____ Entries provided
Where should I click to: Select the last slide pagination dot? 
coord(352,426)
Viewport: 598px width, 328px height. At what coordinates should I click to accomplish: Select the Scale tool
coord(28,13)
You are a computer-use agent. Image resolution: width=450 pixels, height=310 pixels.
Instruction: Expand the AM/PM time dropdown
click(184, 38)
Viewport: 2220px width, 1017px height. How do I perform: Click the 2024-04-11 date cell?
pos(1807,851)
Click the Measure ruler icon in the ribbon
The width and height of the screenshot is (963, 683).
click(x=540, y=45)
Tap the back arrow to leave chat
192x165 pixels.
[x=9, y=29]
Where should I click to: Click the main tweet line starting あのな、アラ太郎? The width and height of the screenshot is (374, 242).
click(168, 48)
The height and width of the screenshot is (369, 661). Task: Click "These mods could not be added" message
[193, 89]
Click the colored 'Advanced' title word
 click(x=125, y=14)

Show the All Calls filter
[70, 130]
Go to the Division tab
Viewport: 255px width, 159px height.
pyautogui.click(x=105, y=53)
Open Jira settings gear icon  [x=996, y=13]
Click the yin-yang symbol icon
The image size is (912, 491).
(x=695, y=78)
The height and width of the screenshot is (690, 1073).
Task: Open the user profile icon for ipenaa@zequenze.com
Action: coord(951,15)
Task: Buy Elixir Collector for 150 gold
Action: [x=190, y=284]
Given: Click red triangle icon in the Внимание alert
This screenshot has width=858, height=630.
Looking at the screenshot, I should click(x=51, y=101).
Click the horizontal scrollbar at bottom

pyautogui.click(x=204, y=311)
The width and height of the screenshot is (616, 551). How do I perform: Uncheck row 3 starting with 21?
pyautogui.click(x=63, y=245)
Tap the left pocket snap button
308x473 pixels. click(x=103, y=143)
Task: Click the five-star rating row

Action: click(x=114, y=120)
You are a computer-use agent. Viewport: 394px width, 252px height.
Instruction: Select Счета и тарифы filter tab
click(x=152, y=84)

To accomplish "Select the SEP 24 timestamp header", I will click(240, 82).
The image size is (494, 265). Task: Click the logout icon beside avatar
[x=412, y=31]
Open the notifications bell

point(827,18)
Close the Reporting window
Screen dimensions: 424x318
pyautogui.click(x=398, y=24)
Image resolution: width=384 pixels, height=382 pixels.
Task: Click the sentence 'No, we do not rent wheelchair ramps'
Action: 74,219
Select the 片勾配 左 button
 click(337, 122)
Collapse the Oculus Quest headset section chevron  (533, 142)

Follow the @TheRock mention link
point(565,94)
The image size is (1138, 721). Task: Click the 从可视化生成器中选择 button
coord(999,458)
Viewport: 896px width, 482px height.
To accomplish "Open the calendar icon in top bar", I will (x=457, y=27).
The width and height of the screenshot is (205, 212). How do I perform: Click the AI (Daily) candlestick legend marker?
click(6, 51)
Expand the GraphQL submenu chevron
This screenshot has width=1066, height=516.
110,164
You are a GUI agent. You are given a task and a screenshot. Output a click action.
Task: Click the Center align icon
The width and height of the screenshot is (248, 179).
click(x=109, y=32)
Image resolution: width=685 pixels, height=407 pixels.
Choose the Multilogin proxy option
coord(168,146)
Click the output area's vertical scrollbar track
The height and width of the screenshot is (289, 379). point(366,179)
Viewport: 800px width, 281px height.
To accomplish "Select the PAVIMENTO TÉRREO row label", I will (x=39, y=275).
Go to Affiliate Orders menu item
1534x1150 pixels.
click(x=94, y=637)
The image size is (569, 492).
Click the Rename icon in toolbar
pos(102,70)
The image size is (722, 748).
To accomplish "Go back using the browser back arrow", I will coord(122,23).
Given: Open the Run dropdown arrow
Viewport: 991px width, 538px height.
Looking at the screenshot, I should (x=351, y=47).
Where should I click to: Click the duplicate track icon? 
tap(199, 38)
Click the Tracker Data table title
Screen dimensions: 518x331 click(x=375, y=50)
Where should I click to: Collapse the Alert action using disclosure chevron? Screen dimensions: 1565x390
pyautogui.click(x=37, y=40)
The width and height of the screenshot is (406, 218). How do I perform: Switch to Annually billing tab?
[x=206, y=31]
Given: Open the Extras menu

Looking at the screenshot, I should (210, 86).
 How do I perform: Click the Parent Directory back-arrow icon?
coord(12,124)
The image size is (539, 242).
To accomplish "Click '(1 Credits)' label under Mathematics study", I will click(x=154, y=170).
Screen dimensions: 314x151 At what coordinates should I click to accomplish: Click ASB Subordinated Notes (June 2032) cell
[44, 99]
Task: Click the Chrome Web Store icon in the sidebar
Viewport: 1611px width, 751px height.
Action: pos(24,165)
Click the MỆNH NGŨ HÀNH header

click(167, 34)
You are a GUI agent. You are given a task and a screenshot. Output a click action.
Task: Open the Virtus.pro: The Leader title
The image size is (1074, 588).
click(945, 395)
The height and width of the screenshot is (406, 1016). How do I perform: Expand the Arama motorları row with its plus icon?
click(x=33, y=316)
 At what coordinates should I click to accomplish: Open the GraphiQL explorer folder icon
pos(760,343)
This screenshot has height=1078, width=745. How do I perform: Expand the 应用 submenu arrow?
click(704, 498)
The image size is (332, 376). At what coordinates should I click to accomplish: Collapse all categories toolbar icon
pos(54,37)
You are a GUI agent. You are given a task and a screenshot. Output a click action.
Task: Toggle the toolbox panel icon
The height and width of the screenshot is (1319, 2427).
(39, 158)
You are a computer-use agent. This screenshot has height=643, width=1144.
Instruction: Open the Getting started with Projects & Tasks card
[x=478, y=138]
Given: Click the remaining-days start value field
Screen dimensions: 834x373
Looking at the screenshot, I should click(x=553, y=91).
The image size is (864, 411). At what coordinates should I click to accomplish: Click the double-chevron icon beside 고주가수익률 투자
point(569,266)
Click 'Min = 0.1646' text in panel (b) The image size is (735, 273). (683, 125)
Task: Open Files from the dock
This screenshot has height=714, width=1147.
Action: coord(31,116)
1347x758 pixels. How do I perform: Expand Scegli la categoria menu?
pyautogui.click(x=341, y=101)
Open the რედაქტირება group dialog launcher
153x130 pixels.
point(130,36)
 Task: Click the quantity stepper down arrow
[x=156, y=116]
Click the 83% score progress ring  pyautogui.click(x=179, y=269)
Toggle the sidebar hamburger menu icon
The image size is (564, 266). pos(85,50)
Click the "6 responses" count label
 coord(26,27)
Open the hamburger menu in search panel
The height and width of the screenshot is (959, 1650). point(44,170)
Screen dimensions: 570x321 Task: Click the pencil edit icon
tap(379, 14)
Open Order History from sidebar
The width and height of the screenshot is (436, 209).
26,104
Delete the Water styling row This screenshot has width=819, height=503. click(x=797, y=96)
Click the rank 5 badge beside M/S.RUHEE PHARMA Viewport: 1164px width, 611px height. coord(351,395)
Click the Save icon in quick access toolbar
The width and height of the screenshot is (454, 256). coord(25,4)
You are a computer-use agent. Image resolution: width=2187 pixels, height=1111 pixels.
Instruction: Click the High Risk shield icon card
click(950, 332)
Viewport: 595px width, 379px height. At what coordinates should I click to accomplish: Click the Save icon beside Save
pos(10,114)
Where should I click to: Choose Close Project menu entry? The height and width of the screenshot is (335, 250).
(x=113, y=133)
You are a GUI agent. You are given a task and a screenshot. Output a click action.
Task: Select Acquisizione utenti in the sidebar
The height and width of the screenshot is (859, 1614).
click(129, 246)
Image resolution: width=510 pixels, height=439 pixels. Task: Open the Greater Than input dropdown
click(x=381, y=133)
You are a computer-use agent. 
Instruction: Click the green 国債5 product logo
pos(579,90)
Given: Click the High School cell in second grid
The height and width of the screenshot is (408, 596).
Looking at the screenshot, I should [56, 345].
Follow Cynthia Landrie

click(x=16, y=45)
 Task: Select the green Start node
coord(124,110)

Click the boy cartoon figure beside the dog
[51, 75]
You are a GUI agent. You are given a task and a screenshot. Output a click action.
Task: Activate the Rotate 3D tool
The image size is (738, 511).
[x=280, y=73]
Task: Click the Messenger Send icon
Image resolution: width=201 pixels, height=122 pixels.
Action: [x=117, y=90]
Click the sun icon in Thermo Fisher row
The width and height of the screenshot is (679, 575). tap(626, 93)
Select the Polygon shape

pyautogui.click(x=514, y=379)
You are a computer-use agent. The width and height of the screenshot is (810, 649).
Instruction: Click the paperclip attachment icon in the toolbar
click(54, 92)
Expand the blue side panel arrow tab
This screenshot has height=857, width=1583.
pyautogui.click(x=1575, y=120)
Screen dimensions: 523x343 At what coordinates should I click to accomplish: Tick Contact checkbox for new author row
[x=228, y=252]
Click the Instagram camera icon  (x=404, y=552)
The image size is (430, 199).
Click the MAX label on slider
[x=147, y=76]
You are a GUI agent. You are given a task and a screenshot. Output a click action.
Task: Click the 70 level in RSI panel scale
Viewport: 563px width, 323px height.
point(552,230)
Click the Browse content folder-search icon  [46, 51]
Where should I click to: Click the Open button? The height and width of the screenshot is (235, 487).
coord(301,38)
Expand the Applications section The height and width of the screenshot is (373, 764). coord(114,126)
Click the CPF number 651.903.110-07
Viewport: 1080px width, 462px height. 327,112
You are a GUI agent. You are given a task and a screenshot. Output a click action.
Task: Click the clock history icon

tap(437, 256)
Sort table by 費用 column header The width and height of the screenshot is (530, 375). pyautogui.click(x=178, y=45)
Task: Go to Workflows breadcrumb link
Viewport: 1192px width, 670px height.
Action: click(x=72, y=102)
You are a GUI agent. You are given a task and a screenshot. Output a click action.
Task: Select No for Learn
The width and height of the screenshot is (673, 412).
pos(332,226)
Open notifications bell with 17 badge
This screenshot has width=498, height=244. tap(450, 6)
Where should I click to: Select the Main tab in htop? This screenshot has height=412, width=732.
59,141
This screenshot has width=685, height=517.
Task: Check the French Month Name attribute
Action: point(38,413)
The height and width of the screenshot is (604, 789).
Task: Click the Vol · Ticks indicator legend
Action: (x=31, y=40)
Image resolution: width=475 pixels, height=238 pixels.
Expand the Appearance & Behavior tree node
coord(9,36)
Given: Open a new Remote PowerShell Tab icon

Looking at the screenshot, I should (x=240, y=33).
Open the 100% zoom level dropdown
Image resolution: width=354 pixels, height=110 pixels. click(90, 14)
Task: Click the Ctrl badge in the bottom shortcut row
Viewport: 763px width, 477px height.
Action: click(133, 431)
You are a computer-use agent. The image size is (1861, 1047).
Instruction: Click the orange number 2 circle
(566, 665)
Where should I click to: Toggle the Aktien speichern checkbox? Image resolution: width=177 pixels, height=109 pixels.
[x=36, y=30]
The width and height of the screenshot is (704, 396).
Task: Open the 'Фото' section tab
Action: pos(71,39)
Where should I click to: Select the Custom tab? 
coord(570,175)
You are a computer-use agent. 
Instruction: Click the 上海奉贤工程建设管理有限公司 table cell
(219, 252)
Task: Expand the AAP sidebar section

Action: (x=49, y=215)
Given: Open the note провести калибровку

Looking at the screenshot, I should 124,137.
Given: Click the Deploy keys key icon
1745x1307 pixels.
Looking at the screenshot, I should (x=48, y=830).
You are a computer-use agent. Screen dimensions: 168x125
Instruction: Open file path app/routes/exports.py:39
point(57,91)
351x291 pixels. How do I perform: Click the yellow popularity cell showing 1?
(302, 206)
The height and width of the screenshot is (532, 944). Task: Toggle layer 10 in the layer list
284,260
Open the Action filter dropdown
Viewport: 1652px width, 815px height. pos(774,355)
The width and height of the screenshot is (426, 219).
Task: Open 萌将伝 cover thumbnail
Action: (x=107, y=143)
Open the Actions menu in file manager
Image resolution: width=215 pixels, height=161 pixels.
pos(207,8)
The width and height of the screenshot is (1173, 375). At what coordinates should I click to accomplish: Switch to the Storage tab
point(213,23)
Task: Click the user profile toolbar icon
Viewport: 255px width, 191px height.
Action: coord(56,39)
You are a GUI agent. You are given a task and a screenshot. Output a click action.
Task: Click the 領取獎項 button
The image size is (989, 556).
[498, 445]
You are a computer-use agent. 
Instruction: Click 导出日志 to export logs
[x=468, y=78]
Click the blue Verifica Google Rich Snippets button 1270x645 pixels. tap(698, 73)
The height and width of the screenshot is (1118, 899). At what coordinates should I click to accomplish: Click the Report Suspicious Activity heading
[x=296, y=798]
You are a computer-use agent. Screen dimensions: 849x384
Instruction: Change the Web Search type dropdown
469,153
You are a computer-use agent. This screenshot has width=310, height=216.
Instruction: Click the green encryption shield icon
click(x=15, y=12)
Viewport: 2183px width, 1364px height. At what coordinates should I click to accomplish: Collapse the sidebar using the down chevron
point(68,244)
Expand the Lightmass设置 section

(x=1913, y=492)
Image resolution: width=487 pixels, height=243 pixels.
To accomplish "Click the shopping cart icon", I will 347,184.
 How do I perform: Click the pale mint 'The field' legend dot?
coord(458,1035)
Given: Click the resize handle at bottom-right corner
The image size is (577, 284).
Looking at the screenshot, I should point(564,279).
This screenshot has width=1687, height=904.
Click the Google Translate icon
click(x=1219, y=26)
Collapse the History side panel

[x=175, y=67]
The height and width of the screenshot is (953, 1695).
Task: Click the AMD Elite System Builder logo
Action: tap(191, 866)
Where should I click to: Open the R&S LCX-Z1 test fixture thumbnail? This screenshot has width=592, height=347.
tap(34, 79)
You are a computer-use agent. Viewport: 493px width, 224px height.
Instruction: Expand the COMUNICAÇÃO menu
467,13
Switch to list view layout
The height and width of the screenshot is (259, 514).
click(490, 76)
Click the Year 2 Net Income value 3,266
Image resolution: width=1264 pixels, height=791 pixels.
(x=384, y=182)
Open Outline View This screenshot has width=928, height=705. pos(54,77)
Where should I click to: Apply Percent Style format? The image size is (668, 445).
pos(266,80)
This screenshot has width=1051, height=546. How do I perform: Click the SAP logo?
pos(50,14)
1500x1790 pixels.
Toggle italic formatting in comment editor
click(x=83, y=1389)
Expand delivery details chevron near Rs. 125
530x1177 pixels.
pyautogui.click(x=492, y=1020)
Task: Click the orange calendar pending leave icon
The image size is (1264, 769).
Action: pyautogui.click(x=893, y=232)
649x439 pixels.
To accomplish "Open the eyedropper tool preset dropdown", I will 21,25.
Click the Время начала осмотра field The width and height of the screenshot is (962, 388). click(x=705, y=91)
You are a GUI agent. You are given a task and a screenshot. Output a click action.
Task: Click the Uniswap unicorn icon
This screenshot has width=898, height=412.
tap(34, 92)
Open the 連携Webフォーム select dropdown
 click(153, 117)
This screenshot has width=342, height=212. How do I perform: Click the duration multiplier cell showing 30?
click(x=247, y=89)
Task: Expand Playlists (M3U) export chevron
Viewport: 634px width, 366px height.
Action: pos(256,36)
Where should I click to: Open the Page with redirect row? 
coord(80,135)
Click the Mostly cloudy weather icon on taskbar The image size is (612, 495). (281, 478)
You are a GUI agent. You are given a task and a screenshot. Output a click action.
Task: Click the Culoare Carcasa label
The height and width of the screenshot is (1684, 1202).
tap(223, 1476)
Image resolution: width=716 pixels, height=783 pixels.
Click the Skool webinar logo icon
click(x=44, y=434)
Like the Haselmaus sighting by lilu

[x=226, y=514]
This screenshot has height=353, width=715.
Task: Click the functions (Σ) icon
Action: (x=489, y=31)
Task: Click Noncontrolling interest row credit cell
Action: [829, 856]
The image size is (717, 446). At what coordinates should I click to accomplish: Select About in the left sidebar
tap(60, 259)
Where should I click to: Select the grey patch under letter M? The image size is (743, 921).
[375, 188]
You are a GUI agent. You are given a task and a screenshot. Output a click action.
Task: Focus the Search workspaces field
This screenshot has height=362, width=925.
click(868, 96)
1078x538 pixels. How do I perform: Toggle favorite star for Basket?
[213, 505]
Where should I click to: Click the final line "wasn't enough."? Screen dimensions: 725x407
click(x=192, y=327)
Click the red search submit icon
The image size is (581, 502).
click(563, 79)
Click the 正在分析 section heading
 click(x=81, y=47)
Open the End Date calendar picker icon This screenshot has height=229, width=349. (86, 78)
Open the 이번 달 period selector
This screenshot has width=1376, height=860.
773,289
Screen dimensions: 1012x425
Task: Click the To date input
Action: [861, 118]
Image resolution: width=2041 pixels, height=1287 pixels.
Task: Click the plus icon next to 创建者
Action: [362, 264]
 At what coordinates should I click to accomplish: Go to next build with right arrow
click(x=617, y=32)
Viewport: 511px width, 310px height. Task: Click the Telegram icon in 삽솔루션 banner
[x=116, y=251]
________
Task directions:
Starting at the line containing "351x291 pixels. How" and ending at the line containing "click(x=15, y=12)", rewrite these entries with "Instruction" swapped for "Directive" and nothing else altered. Give only those lines.

Result of the exercise:
351x291 pixels. How do I perform: Click the yellow popularity cell showing 1?
(302, 206)
The height and width of the screenshot is (532, 944). Task: Toggle layer 10 in the layer list
284,260
Open the Action filter dropdown
Viewport: 1652px width, 815px height. pos(774,355)
The width and height of the screenshot is (426, 219).
Task: Open 萌将伝 cover thumbnail
Action: (x=107, y=143)
Open the Actions menu in file manager
Image resolution: width=215 pixels, height=161 pixels.
pos(207,8)
The width and height of the screenshot is (1173, 375). At what coordinates should I click to accomplish: Switch to the Storage tab
point(213,23)
Task: Click the user profile toolbar icon
Viewport: 255px width, 191px height.
Action: coord(56,39)
You are a GUI agent. You are given a task and a screenshot. Output a click action.
Task: Click the 領取獎項 button
The image size is (989, 556).
[498, 445]
You are a computer-use agent. 
Directive: Click 导出日志 to export logs
[x=468, y=78]
Click the blue Verifica Google Rich Snippets button 1270x645 pixels. tap(698, 73)
The height and width of the screenshot is (1118, 899). At what coordinates should I click to accomplish: Click the Report Suspicious Activity heading
[x=296, y=798]
You are a computer-use agent. Screen dimensions: 849x384
Directive: Change the Web Search type dropdown
469,153
You are a computer-use agent. This screenshot has width=310, height=216.
Directive: Click the green encryption shield icon
click(x=15, y=12)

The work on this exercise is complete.